_ASSIGNED TASK_: Skipping all pictures, print exactly the lines below from the one with "Viewport: 217px width, 160px" through the final line.

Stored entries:
== Segment start ==
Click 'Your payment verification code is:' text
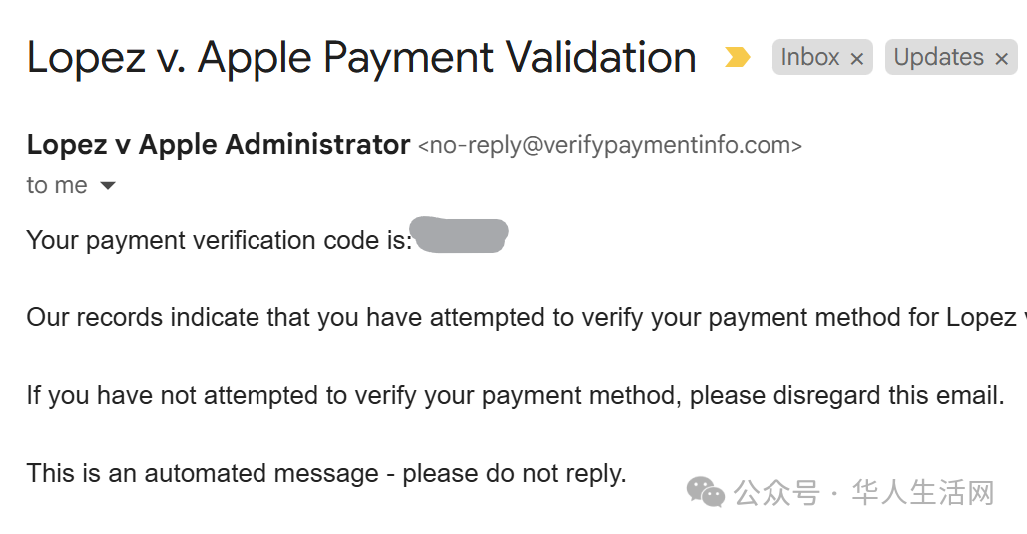 pos(220,240)
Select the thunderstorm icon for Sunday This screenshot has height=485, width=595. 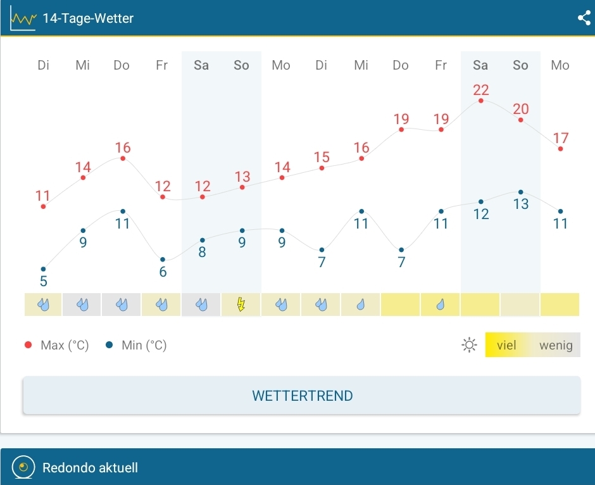[x=241, y=305]
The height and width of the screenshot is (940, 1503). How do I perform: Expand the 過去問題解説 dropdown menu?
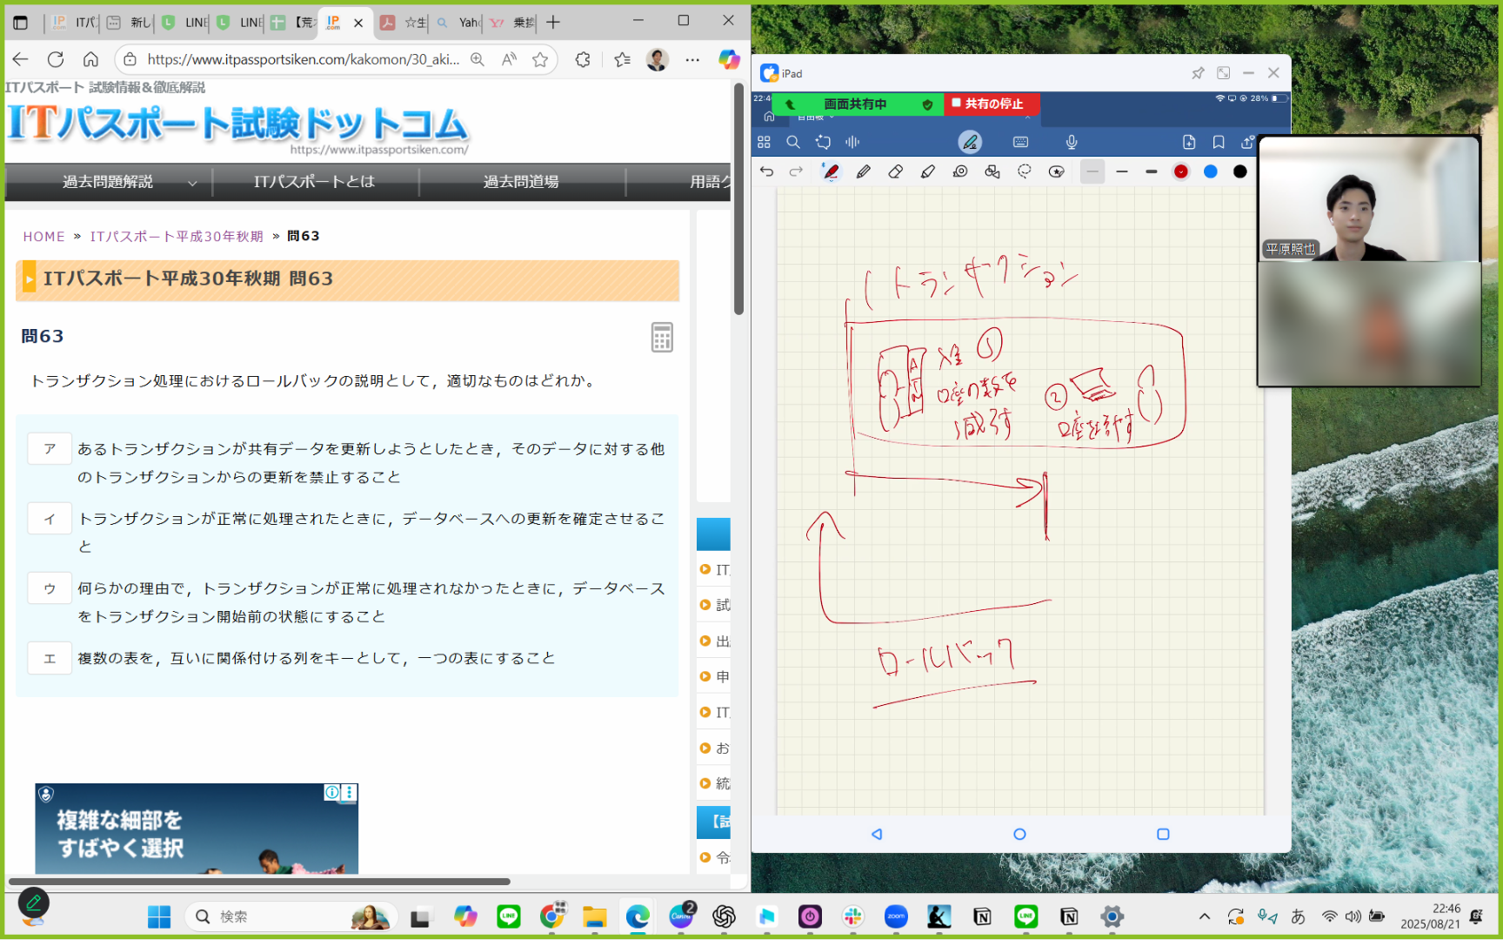pyautogui.click(x=192, y=183)
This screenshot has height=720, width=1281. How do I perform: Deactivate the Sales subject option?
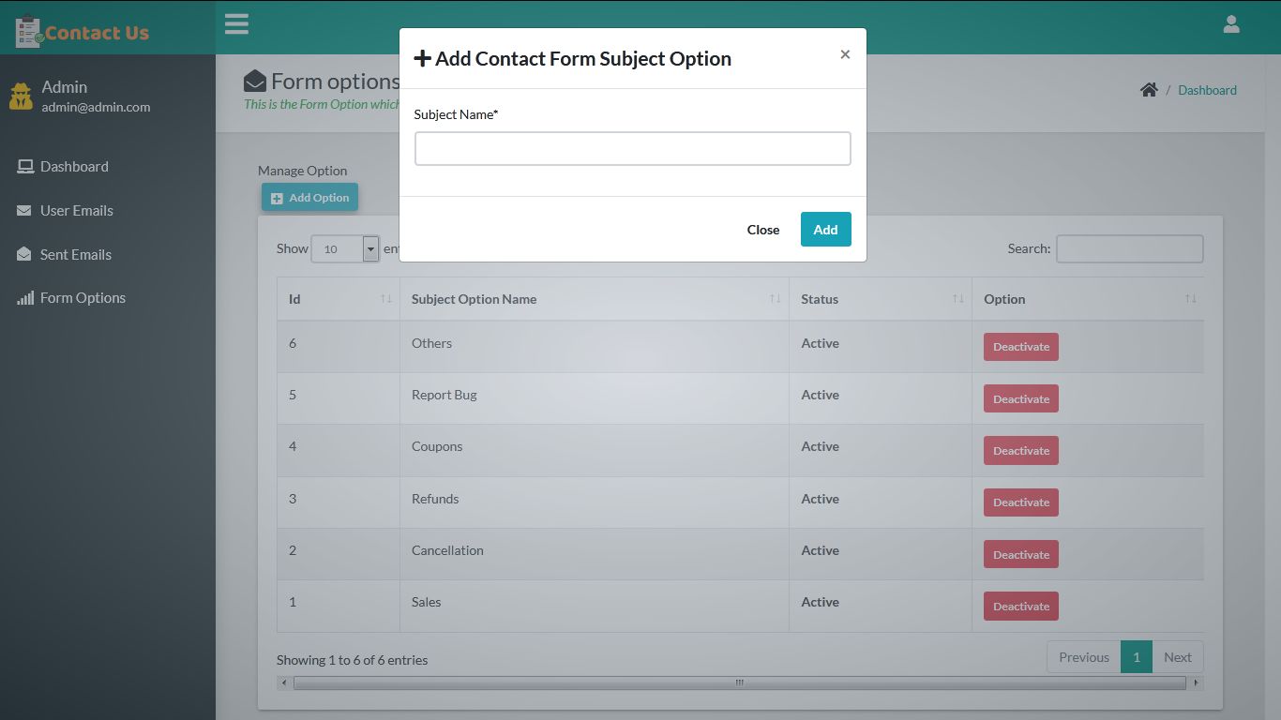[1020, 606]
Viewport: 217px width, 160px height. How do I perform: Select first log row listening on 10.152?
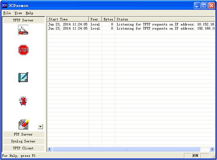pos(131,24)
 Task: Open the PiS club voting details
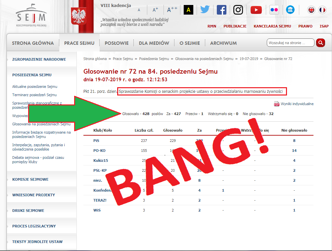(x=96, y=141)
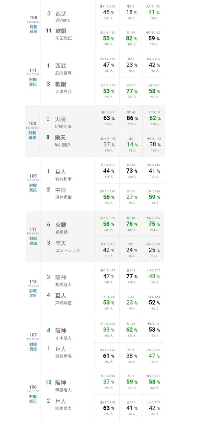The height and width of the screenshot is (421, 198).
Task: Click 主2.1 moneyline cell showing 23%
Action: click(x=131, y=303)
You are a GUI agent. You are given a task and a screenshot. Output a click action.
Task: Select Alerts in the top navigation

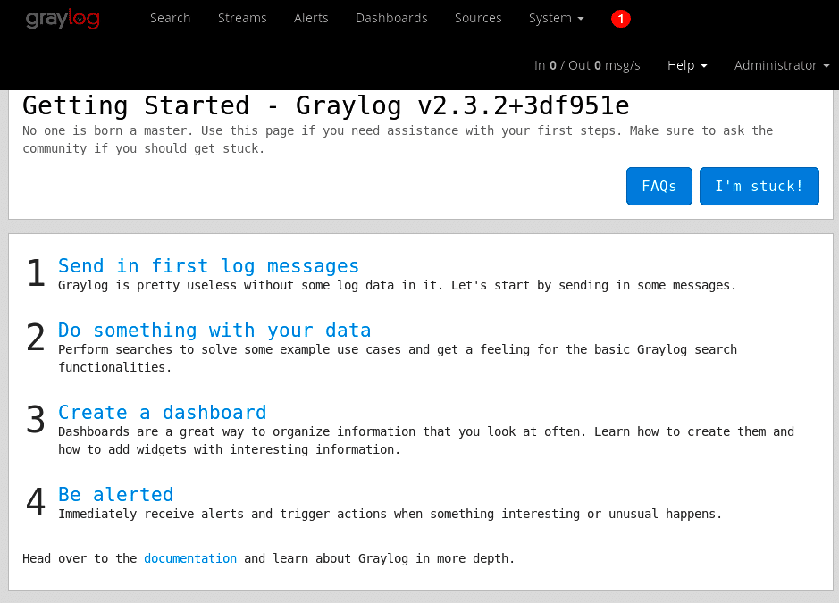[311, 18]
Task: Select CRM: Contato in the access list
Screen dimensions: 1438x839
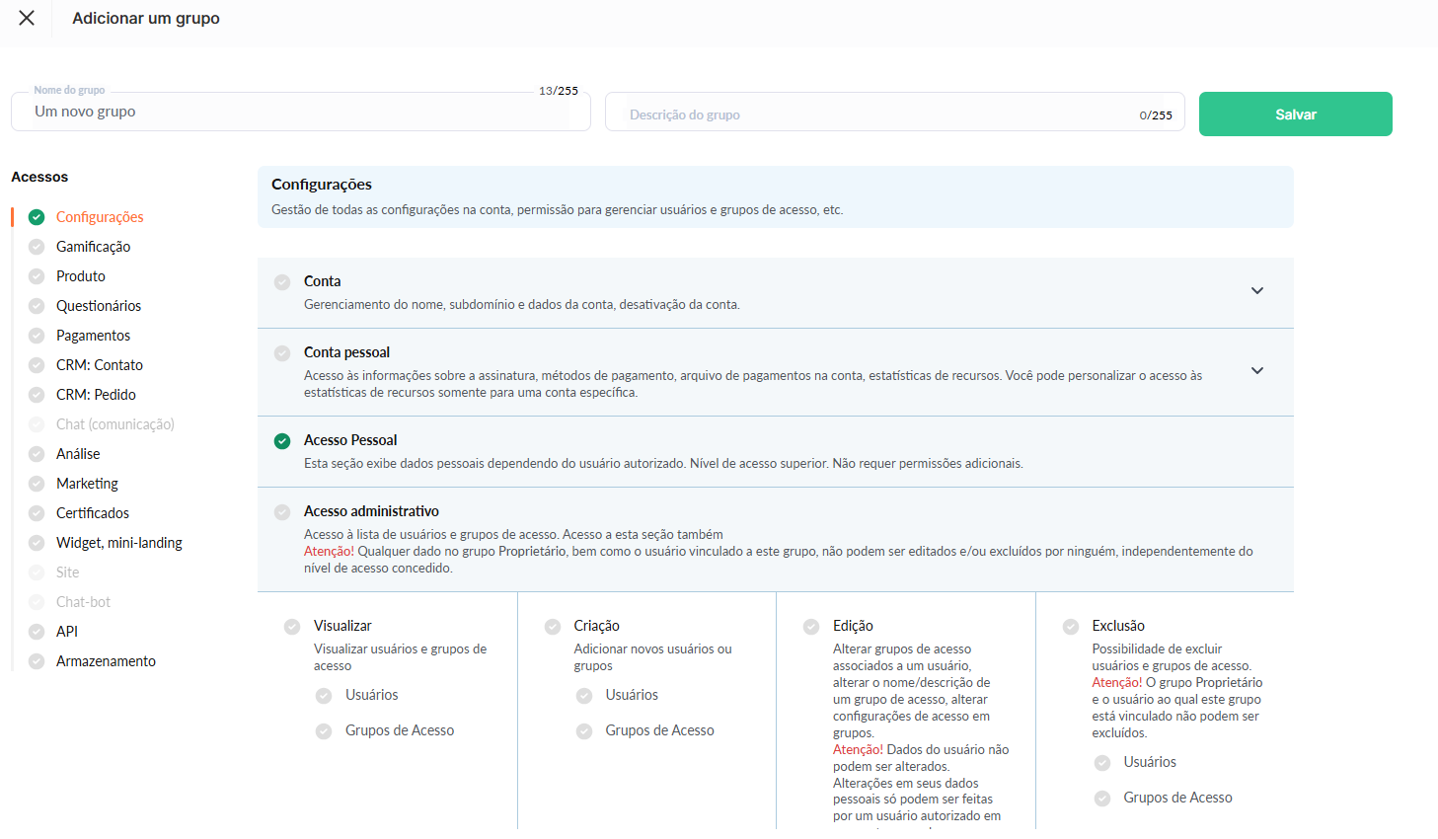Action: click(x=100, y=365)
== Segment end ==
_TASK SOLUTION_:
Viewport: 217px width, 160px height. How do I perform: Select first log row listening on 10.152?
pos(131,24)
 Task: Open the PiS club voting details
(x=96, y=141)
The height and width of the screenshot is (421, 198).
Task: Click 主2.1 moneyline cell showing 23%
Action: click(x=131, y=303)
You are a GUI agent. You are given a task and a screenshot. Output a click action.
Task: Select Alerts in the top navigation

[311, 18]
Task: Select CRM: Contato in the access list
Screen dimensions: 1438x839
Action: click(x=100, y=365)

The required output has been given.